Aber es war seine Arbeit an Geschichten wie der von MOVE, die die Frage nach der Objektivität seiner Geschichten aufbrachte. Einige fanden, daß er in seinem Bemühen, den übersehenen Bereichen der Gesellschaft eine Stimme zu geben, selbst die jeweils andere Seite der Geschichten übersah. Während er über die radikal-ökologische MOVE - Gruppe berichtete, entwickelte er sich innerlich auf sie zu, sagen einige, die ihn kennen. Als neun MOVE-Mitglieder einen Prozeß wegen Mordes an dem Polizeibeamten James Ramp bekamen, überraschte Jamal andere Reporter, indem er im vertrauten Dread-Lock-Stil der MOVE-Leute auftauchte. "Sie sind der Beginn einer Bewegung", sagte Jamal über MOVE. "Jeder mit Augen und Verstand kann das sehen. Das hat etwas mit ihrer Leidenschaft und ihrer Bergeisterung zu tun." Als einige MOVE-Mitglieder letzten Sommer ihr Verfahren wegen dem Bau von Bomben bekamen, verkaufte Jamal im Presseraum des Rathauses die Zeitung der Organisation, erzählte Rodriguez. Das MOVE-Mitglied Laverne Sims Africa sagte gestern: "Mumia war kein Mitglied der Gruppe, aber wir betrachten ihn als Bruder."
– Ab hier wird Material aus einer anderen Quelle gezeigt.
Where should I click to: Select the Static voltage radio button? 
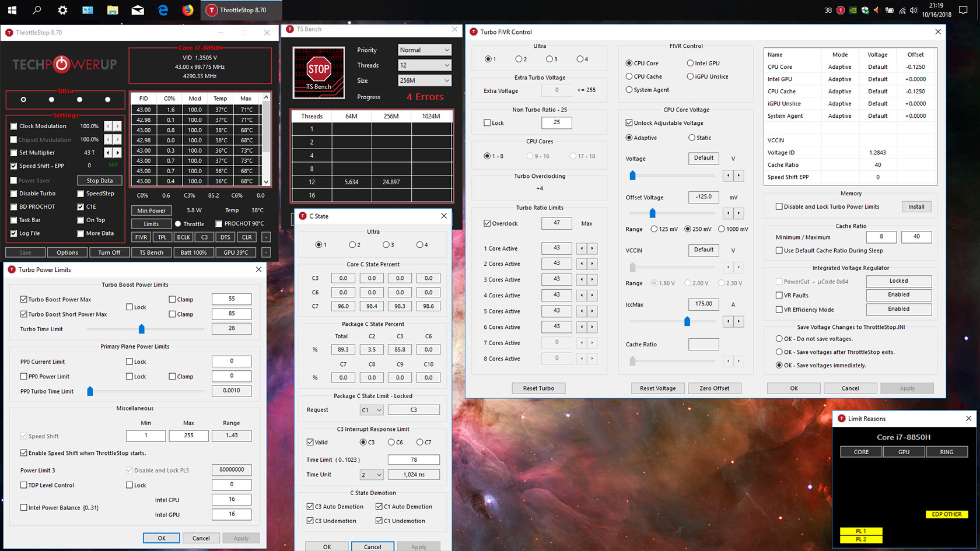(x=692, y=138)
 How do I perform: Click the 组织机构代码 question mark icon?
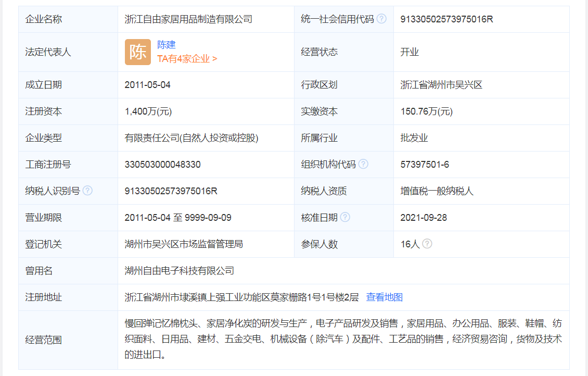click(x=364, y=164)
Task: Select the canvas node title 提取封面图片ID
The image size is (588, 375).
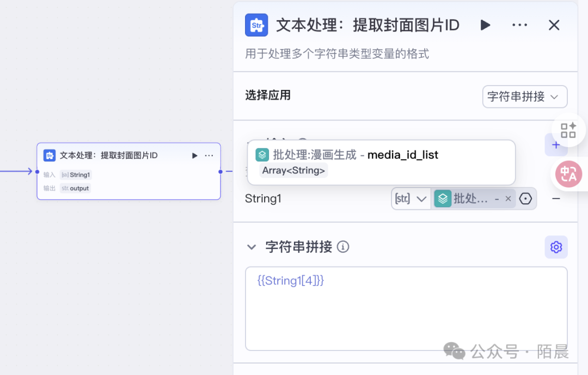Action: tap(108, 156)
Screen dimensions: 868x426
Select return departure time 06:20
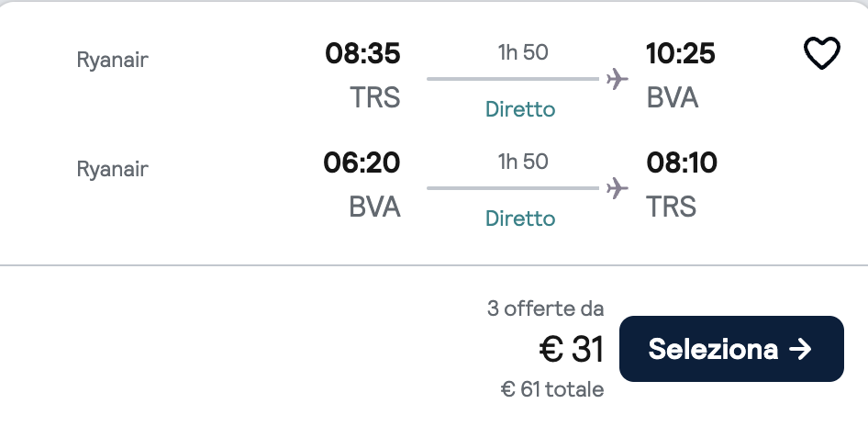[x=362, y=163]
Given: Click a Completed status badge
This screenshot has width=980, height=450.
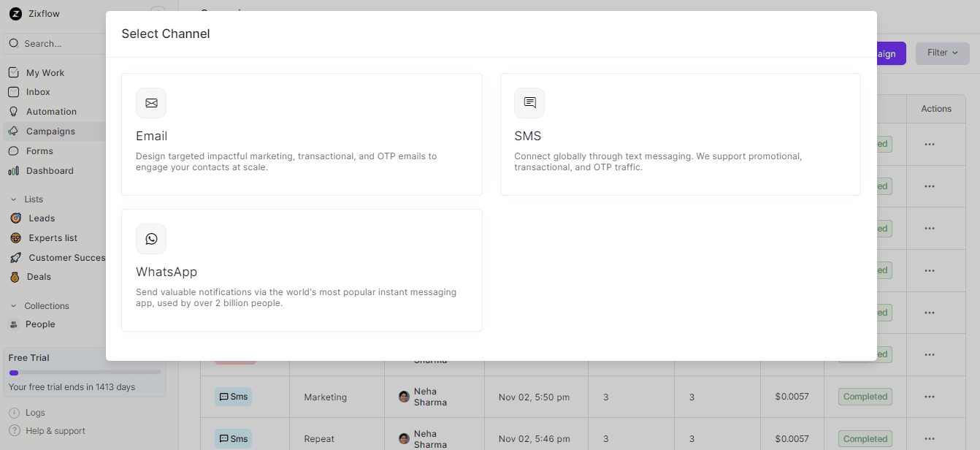Looking at the screenshot, I should [x=865, y=397].
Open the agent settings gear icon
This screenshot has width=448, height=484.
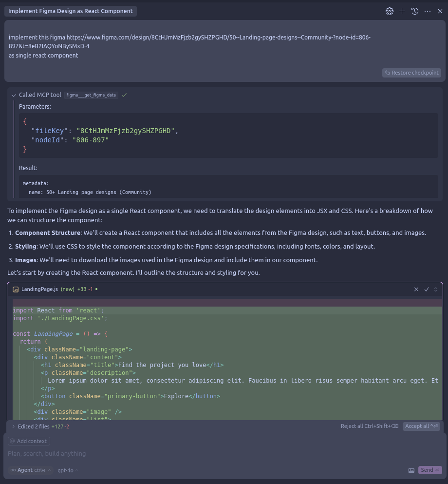pyautogui.click(x=390, y=11)
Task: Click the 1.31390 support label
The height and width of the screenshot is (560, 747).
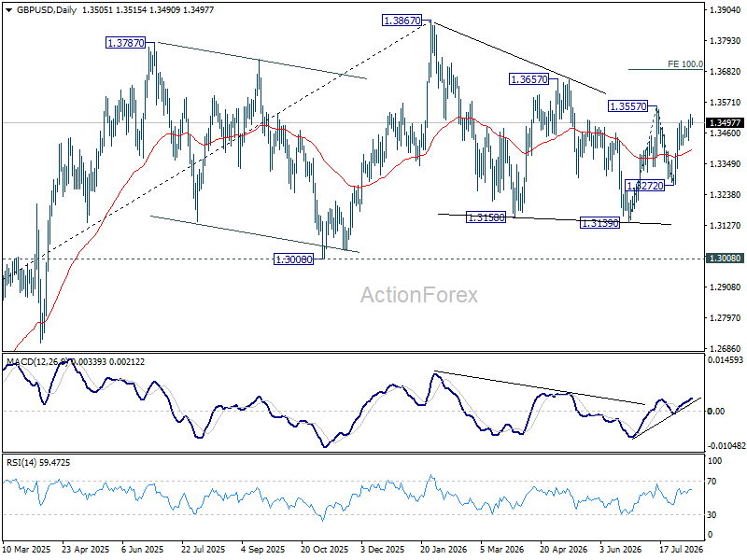Action: click(x=600, y=223)
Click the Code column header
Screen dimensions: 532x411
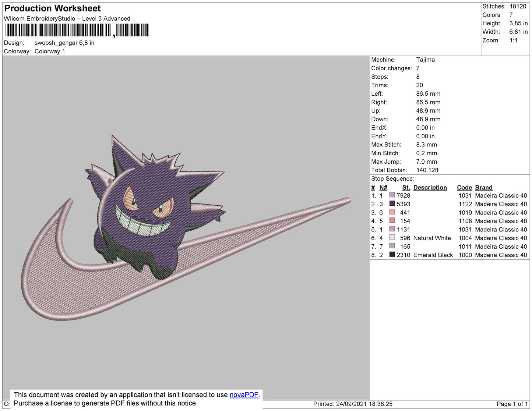(464, 187)
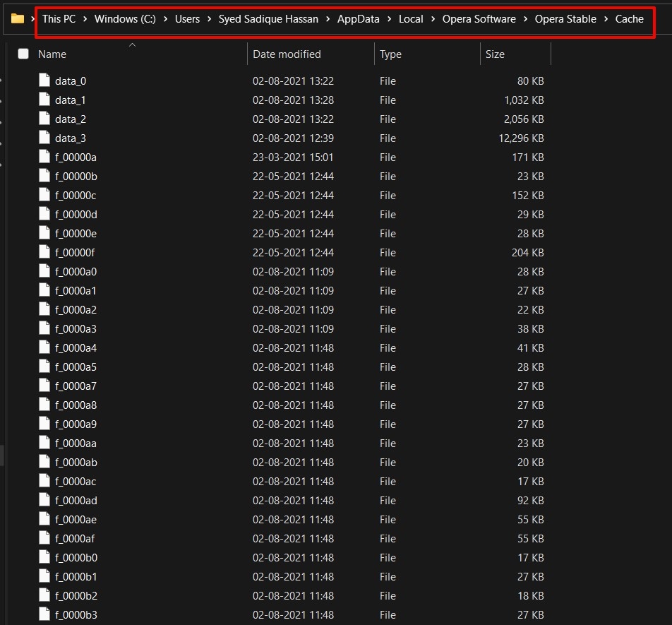Go to This PC breadcrumb
This screenshot has height=625, width=672.
pyautogui.click(x=59, y=19)
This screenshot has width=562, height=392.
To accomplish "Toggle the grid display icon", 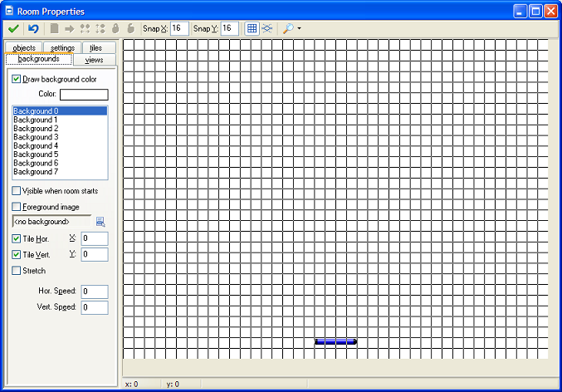I will (x=252, y=28).
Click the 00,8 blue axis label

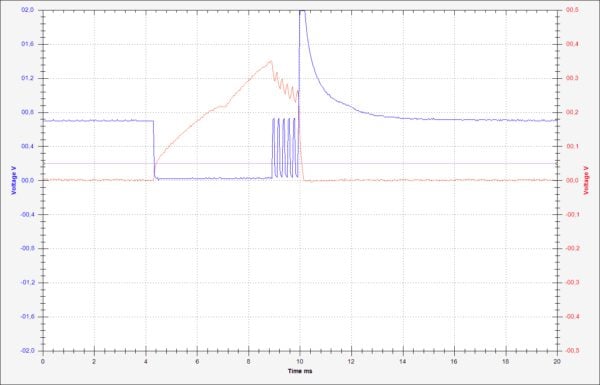(28, 112)
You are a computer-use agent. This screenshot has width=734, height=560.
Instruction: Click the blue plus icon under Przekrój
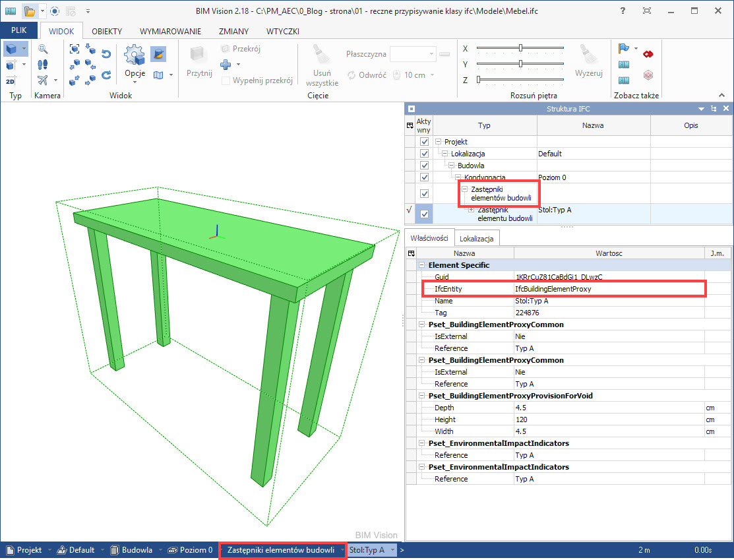tap(226, 65)
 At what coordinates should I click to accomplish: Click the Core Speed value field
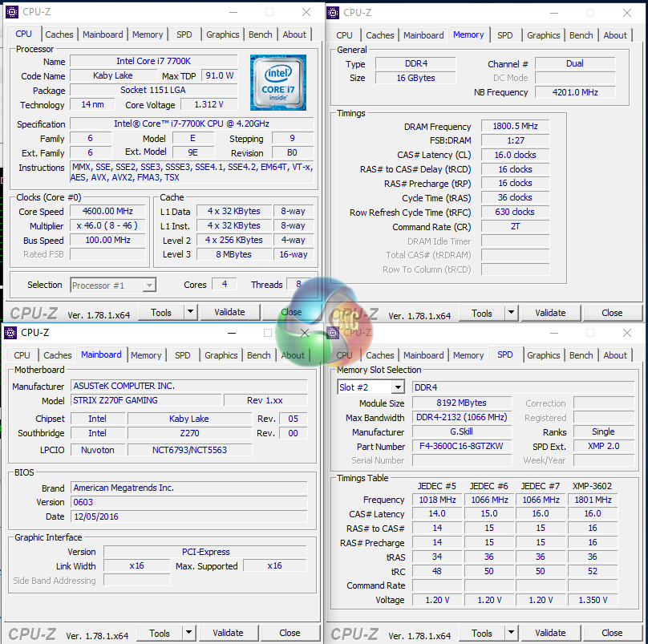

Es gab auch Beschwerden, er sei nicht zuverlässig. "Er konnte unglaublich gewissenhaft sein", sagte ein Journalist, der mit ihm arbeitete, "und dann löste er sich in Luft auf. Wir konnten uns nicht auf ihn verlassen... konnte sein, daß er zu Verabredungen einfach nicht erschien." Peters und andere, die Jamal beobachtet haben, sagten, er sei auch zunehmend von der jamaicanischen Rasta-Bewegung gefesselt gewesen, die den verstorbenen äthiopischen Kaiser Haile Selassie als Gott verehrt und fürs Marijuana-Rauchen eintritt. Er war ein leitendes Mitglied der Vereinigung der Marijuana-Raucher von Amerika - einer Gruppe aus Philadelphia, die sich die Legalisierung von Marijuana zum Ziel gesetzt hat. Letzten Januar allerdings mußte die Gruppe aus Geldmangel ihre Arbeit aufgeben. "Ich glaube, die Organisation funktioniert deshalb nicht, weil die Leute in dieser Stadt, die Gras rauchen, sie nicht unterstützen", sagte Jamal damals. "Ich fände das Ende der Organisation schrecklich, denn es gefällt mir, wenn Leute für etwas aufstehen, woran sie glauben.".
In der jüngsten Zeit arbeitete Jamal bei der Rundfunkstation WDAS. Aber einem Journalisten zufolge, der gut bekannt mit ihm war, kam Jamal mit einigen WDAS-Mitgliedern nicht zurecht und arbeitete deshalb nur Teilzeit.

Die Polizei sagt, daß er zusätzliich Taxi fuhr, um finanziell über die Runden zu kommen.
Diejenigen, die ihn kennen, erinnern ihn als einen ruhigen Mann, der schwer zu erzürnen war. Seine Verhaftung wegen Mordes scheint nur ein weiteres schlechtpassendes Teil des Puzzles zu sein. "Ich kann Ihnen nicht sagen, wie fassungslos ich über diese Sache bin", sagte der Kolumnist der Daily News Chuck Stone. "Mumia ist schon immer eine friedfertige Person gewesen. Sie würden es niemals erleben, daß er laut wird. Wenn Sie bei ihm anrufen würden, könnten Sie hören, wie er "peace" sagt, bevor das Gespräch beginnt."